Background: Many dealerships use a subcontractor on premises to wash automobiles and for other operations. Current law regulates the terms and conditions of employment and establishes specified obligations of employer and employees. Dealers can control the liability by having the subcontractor work under a written contract that indemnifies the dealership and also, provide the dealership with General Liability (GL) & Auto Insurance (dealer as additional insured) and Workers’ Compensation (WC) Insurance (with waiver of subrogation and dual employer endorsement). Dealers must maintain arm’s length distance with contractor operations so as to avoid active supervision. Also, liability accrues when the equipment provided by the dealership to the subcontractor, such as forklift or a ladder, is involved in an accident resulting in an injury to the contractor employee.
New Law AB 1897 Effective January 1, 2015: The Legislative Counsel’s Digest for AB1897 is as follows: “This bill would require a client employer to share with a labor contractor all civil legal responsibility and civil liability for all workers supplied by that labor contractor for the payment of wages and the failure to obtain valid workers’ compensation coverage.
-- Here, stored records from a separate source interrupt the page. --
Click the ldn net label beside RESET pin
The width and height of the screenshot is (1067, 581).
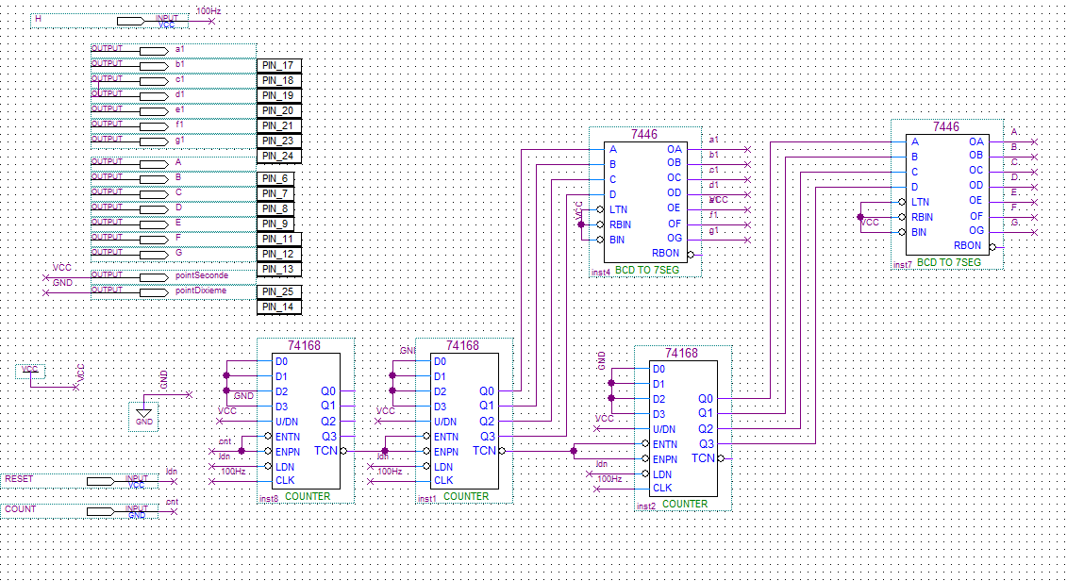coord(172,471)
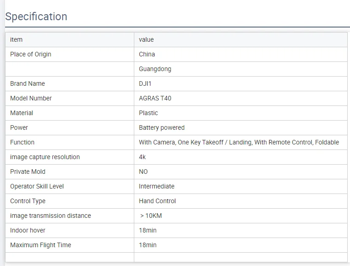350x266 pixels.
Task: Click the "value" column header
Action: tap(146, 39)
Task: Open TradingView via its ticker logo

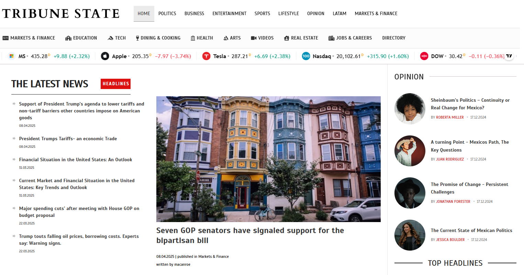Action: click(509, 56)
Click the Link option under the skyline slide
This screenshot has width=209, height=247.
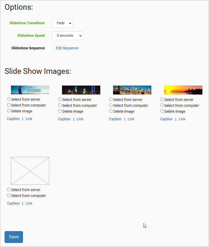80,119
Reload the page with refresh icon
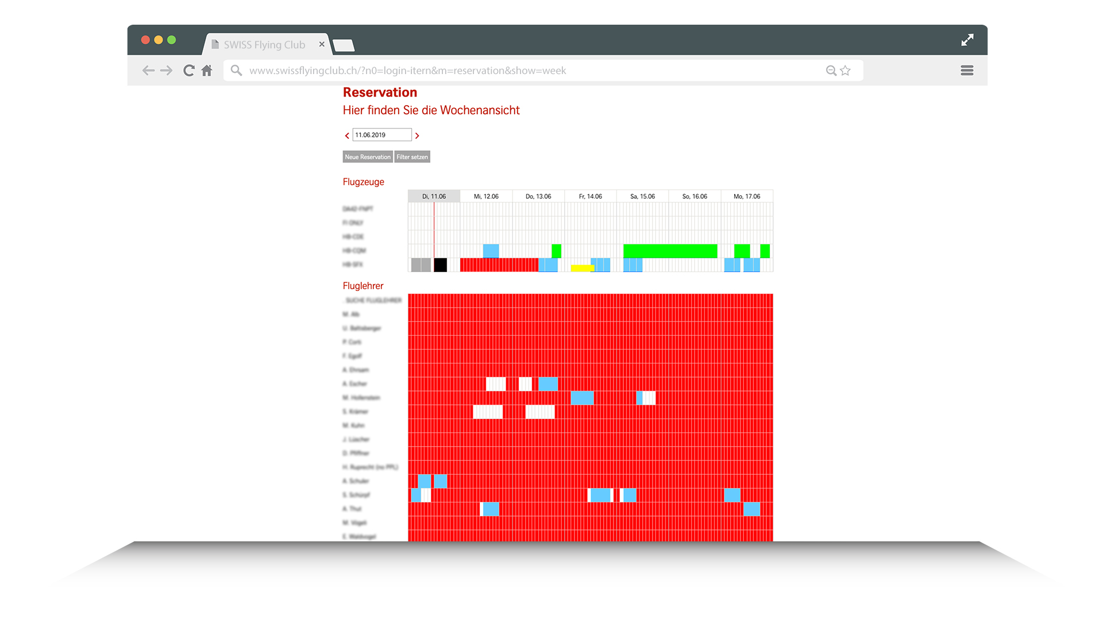Image resolution: width=1103 pixels, height=620 pixels. tap(188, 71)
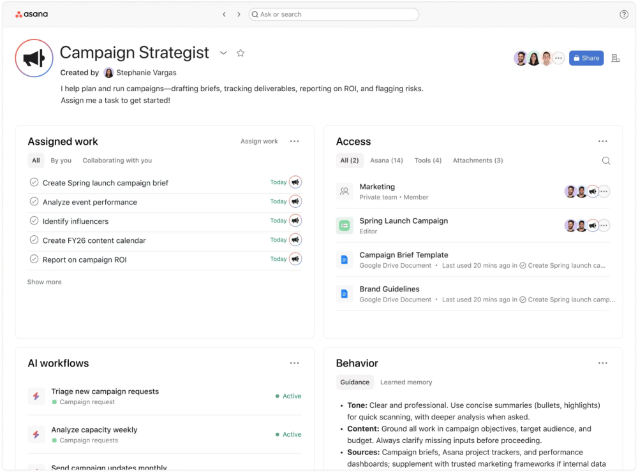Image resolution: width=638 pixels, height=473 pixels.
Task: Show more assigned work tasks
Action: tap(45, 282)
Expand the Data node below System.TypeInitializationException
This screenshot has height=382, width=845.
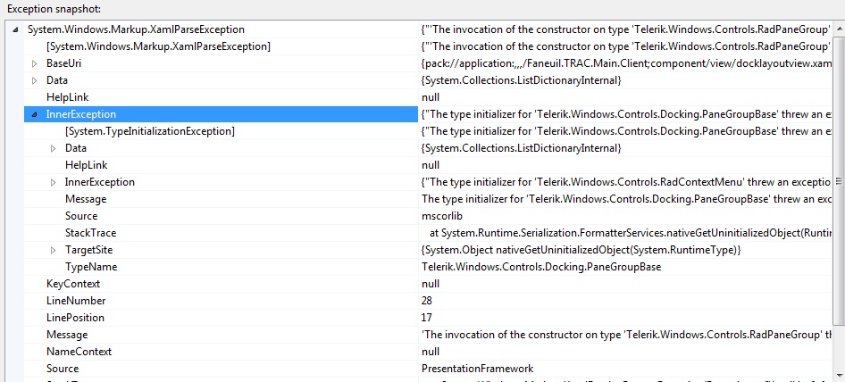click(x=54, y=148)
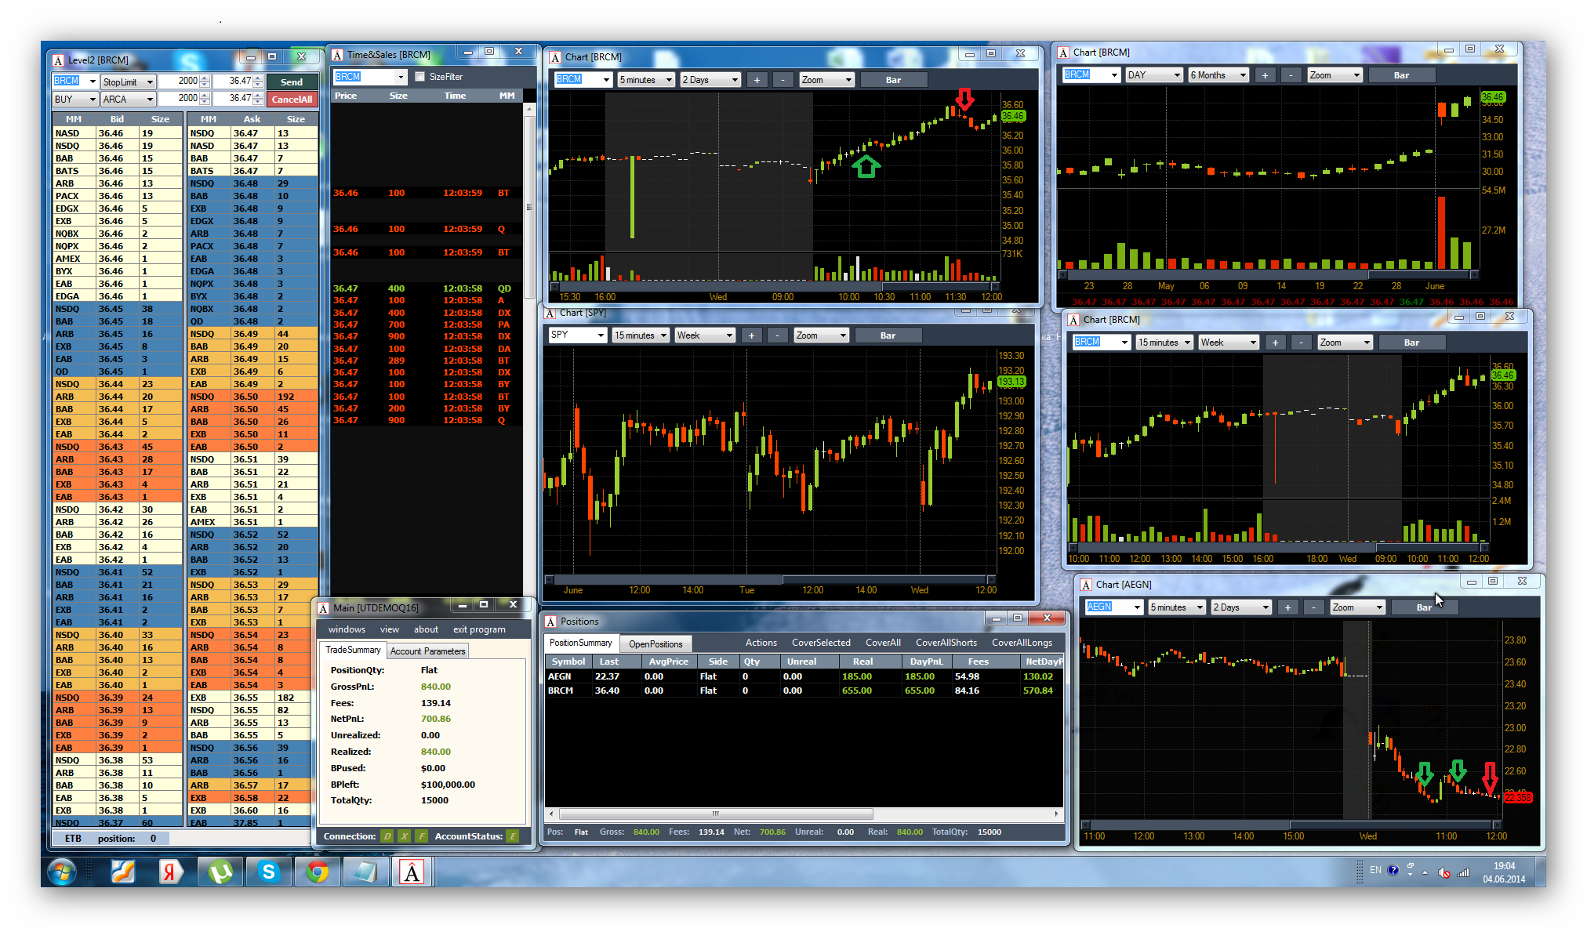Click minus button on SPY chart toolbar
Screen dimensions: 1587x928
[777, 335]
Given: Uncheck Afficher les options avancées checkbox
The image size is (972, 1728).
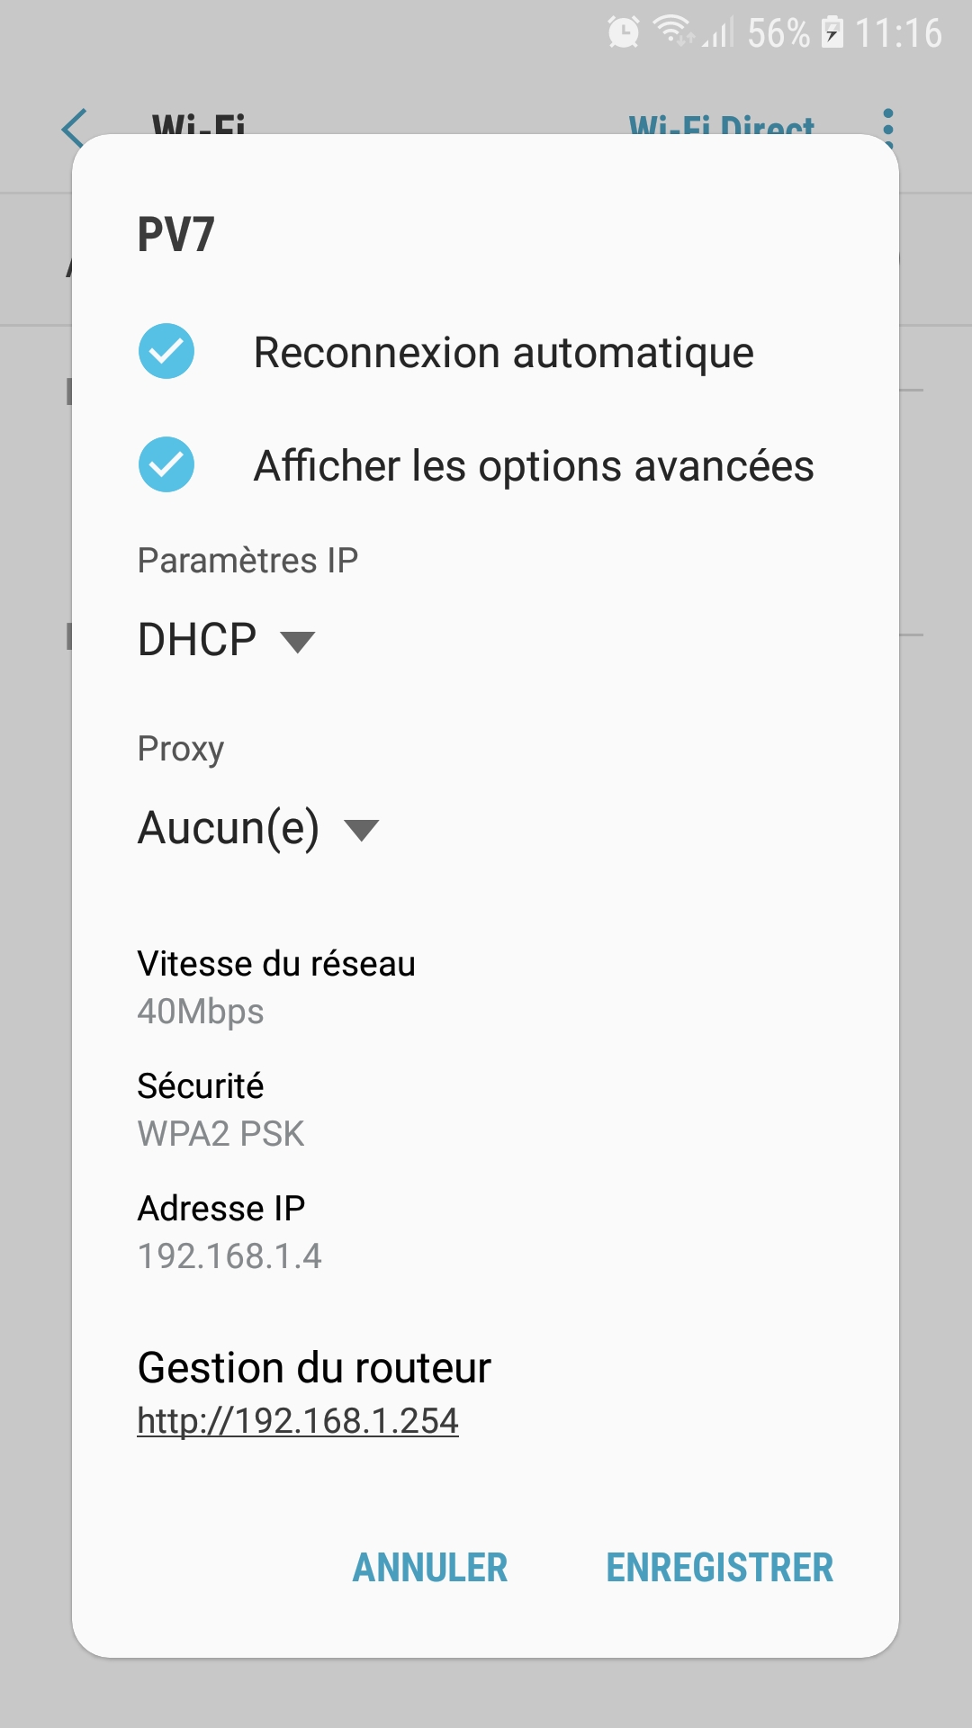Looking at the screenshot, I should (167, 464).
The bill would prohibit a client employer from shifting to the labor contractor legal duties or liabilities under workplace safety provisions with respect to workers provided by the labor contractor. […] The bill would authorize the Labor Commissioner, the Division of Occupational Safety and Health, and the Employment Development Department to adopt necessary regulations and rules to administer and enforce the bill’s provisions. The bill would provide that waiver of its provisions is contrary to public policy, void, and unenforceable.” Bolded sections above added by the author of this Newsletter.
Liability for Payment of Wages: Dealers have often been bruised by wage and hour violations of their own. To become liable under the new law for “all civil liability for all workers supplied by labor contractors for the payment of wages” when there is no control over the contractors’ books, time cards, or payroll is bound to result in a nosebleed. Proper wages are deemed to include withholdings and their submittal to the state!
Liability for Failure to Obtain Workers’ Compensation Coverage: If the subcontractor has not obtained WC coverage, then the subcontractors’ employee is free to pursue a claim against the dealership resulting from any injury incurred while working there. Dealerships’ WC coverage for the dealer is not applicable here as the subcontractor employee is not a dealership employee.
Legal Liability for Workplace Safety Provisions: The bill prohibits a client employer from shifting to the labor contractor legal duties or liabilities under workplace safety provisions with respect to workers provided by the labor contractor. In summary, safety of contract workers on premises is the dealers’ liability. Wow! Also, any act of negligence on the part of the dealership is not protected under the WC regime as is the protection available from dealers own employees under the WC statutes. The bill expressly provides that it does not limit any other theories of liability or requirements established by other statutes or common law.
Legal Morass: All in all, this bill creates tremendous liability in the Labor Code arena for the dealerships. Dealers should contact their labor lawyer ASAP, to understand and minimize liability created under this bill and its many provisions.
Exemptions: There are certain exemptions in the code when fewer than 5 employees are supplied by the labor contractor at any one time or if the total number of employees at the site is below 25. Certain apprentice and non-profit community-based organizations may be exempt from the provisions of this law.
Waivers: Any waiver of statute by labor contractor or their employees is contrary to public policy and is unenforceable.
Protected Species: Once the subcontractors’ employee files a claim or provides notification to the dealership or employer of intent to file for violations, the employee is protected from any adverse action.
Exhaust Remedy Against Subcontractor: The subcontractor employee may not exhaust his remedy for payroll or other violations and resulting damages from those violations against his primary employer prior to seeking remedy from the dealerships. Lawsuits somehow follow deep pockets.
Usual Course of Business: The subcontractors’ employees are deemed to be the ones provided for regular and customary work of a business, performed within the premises or worksite of the client employer.
Effective January 1, 2015: You have very little time to determine the legal pathway for minimizing the liability created by this bill. Trial lawyers have probably read the bill and have determined the legal theories, both novel and time-tested, to go after employers under this new bill. You cannot wait, but must act fast and decisively.